- [Data shown]
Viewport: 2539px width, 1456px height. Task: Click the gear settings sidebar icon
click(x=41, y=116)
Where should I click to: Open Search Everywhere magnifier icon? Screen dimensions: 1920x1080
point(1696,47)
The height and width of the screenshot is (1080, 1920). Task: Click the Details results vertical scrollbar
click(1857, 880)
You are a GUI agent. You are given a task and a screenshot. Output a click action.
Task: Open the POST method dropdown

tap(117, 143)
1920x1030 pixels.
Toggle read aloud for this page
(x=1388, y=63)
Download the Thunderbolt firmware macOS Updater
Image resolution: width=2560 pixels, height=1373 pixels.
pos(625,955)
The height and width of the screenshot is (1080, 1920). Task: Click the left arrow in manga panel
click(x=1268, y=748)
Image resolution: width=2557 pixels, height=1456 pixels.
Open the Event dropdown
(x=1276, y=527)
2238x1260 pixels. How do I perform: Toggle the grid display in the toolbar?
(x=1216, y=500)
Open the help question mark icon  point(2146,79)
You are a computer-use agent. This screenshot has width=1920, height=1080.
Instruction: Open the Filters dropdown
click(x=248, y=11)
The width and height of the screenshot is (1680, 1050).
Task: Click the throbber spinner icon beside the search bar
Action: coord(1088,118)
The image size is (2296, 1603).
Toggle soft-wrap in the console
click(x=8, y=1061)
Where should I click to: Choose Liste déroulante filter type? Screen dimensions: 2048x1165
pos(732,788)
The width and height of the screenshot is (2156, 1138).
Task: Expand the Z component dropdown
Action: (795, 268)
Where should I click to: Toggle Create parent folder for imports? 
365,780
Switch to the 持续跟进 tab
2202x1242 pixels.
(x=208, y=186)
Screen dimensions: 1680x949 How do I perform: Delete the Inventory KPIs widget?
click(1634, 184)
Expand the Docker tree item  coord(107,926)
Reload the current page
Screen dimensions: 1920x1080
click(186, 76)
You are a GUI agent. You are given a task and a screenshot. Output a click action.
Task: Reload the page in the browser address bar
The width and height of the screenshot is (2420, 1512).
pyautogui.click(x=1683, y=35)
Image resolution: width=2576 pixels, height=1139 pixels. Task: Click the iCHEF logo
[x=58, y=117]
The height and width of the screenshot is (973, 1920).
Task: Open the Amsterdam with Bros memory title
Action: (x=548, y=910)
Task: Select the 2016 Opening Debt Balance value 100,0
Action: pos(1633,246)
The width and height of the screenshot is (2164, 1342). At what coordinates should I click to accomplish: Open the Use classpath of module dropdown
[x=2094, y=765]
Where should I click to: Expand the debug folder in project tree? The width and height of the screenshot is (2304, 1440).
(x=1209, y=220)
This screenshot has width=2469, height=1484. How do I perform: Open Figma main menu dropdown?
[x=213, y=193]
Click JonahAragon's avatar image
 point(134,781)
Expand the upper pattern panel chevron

- [What this task involves] The expected output is a verbatim retyping of each line from the one with "Click JonahAragon's avatar image" to the end of the listing above, with both end lines kept and nothing added.

- [Expected output]
Click JonahAragon's avatar image
 point(134,781)
Expand the upper pattern panel chevron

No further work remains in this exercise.